15 Minute Feedback

It’s like Mad Libs meets Google Forms! Save TONS of time by hacking narrative feedback.

What if I told you that you could get something along the lines of this:

Susie is doing fantastic work! Keep up the incredible momentum. Exemplary use of Twitter for annotation homework and at-home activities. Creative reflections, with lots of strong annotation and evidence of close, critical reading! Writing skills are advanced. Continue to refine stylistic choices and analysis. Let’s strengthen blogging efforts for the coming unit with enriched multimedia like videos and continued attention to aesthetics in web design. Great work in your small group efforts, along with our daily work in teams, your Socratic Seminar performances, and your Snake Oil product pitch! Lots of creativity and incredible effort. Well done! You’re doing great! Maintain that hunger and curiosity as we round out the third quarter. Keep up the incredible momentum!

Or this:

Billy has shown some improvement, but more effort is needed. Don’t be afraid to annotate your printed text to strengthen your in-class performance! Maintain focus and feel free to contact me during study hall.
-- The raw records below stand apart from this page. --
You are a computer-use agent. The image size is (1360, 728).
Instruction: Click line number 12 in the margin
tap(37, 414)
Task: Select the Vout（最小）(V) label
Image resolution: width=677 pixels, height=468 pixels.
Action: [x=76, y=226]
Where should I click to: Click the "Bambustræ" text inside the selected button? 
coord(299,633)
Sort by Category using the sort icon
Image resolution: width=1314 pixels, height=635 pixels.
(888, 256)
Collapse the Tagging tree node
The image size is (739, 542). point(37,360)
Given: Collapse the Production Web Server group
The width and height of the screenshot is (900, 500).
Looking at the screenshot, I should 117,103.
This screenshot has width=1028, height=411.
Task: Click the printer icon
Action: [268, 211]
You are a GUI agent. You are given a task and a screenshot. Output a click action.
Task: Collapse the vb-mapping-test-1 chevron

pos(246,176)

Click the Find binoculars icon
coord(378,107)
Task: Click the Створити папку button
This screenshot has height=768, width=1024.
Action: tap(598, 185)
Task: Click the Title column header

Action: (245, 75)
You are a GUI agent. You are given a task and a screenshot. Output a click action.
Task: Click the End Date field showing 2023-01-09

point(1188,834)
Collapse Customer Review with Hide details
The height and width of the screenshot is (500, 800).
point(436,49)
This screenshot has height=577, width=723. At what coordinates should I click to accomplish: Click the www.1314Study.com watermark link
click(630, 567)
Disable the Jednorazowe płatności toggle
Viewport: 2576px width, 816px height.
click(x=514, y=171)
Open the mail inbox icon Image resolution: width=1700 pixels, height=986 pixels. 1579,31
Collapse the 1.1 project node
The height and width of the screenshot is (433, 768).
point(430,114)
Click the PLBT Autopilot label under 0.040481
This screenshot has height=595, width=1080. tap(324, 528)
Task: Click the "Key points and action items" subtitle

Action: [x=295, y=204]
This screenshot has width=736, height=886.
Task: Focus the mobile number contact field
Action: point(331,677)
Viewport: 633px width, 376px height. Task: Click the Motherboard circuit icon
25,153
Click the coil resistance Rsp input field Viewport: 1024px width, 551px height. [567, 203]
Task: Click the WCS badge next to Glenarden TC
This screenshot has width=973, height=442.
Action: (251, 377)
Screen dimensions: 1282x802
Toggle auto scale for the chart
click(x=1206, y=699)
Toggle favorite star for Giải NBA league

More attention to detail is needed with homework and at-home activities. Improve Socratic Seminar performance by strengthening annotations to show clearer evidence of close, critical reading. Writing skills are emerging. Don’t lose sight of formatting basics! And continue to explore different ways of developing ideas and organizing material. MLA formatting with proper citations are essential moving forward. Feel free to stop by for help before or after class. Presentation skills are emerging. Work in small groups is improving, now continue working towards stronger performance in larger class dialogue by incorporating relevant text evidence. Don’t be afraid to share your point of view! Let’s keep at it and finish strong! Put your power of growth mindset to work and focus on those indicated areas for growth outlined here.

For EVERY. SINGLE STUDENT. that you teach… in about seven and a half minutes worth of work per class section?

Here’s the skinny —

I teach two sections of eleventh grade American Literature and spend the remainder of my day working as our school’s instructional coach. In the hybrid role, I’m constantly trying to juggle “best practices” for the teaching profession AND provide the optimal classroom experience for my very own students. But far too often, the task can seem insurmountable.

The instructional coach in me knows that teaching to mastery is the wave of the future, and that detailed, narrative feedback is the fastest and most efficient way to improve individual student performance over time.

BUT…

The classroom teacher in me still has to give quarterly progress reports and the traditional letter-based grading. And all that narrative stuff takes a TON of time.

Not ideal.

Further compounding the matter: most progress reports and online report card grading software programs typically offer users the chance to input a letter grade and accompany it with any one of a number of a handful of generic comments from a one-size fits all bank of blase and frequently quoted teacher aphorisms (“More effort is needed,” “Progressing satisfactorily.”). But the pro-forma approach to line item comments often feel mechanical and lacking specificity — so students don’t even bother to read them. I know that students learn best when provided with specific, actionable feedback expediently (S.A.F.E.!) — but going into detail with blow-by-blow recaps of five whole weeks worth of effort (for each student)?

That takes a TREMENDOUS amount of time. And most classroom teachers simply don’t have it.

So I decided to use Google Forms to kill two birds with one stone — offering more detailed feedback for my students, AND creating a system of lightning fast grading on my end. All told, I managed to hammer out unique and detailed paragraph’s worth of custom-tailored feedback for 43 different student progress reports in…

So I figured I’d share the love in today’s blog entry to help you do the same. Ready for the secret recipe?

Three steps to saving yourself SO. MUCH. TIME. when providing narrative comments (for projects, report cards, or progress reports) in the future:

  1. Create a Google Form that only you can fill out, and write one question each for the 4 or 5 different skills or areas of focus that you’d like to offer feedback on for this assignment / quarter / progress report.
  2. For each question, create a drop-down menu of item options with *actual human sentences* offering common points of praise or improvement.
  3. Complete the form once for each student just by clicking buttons on the drop-down menus. The unique results for each student will automatically be collected in different rows of an attached spreadsheet — which you can copy and paste right on over to your online grade book software.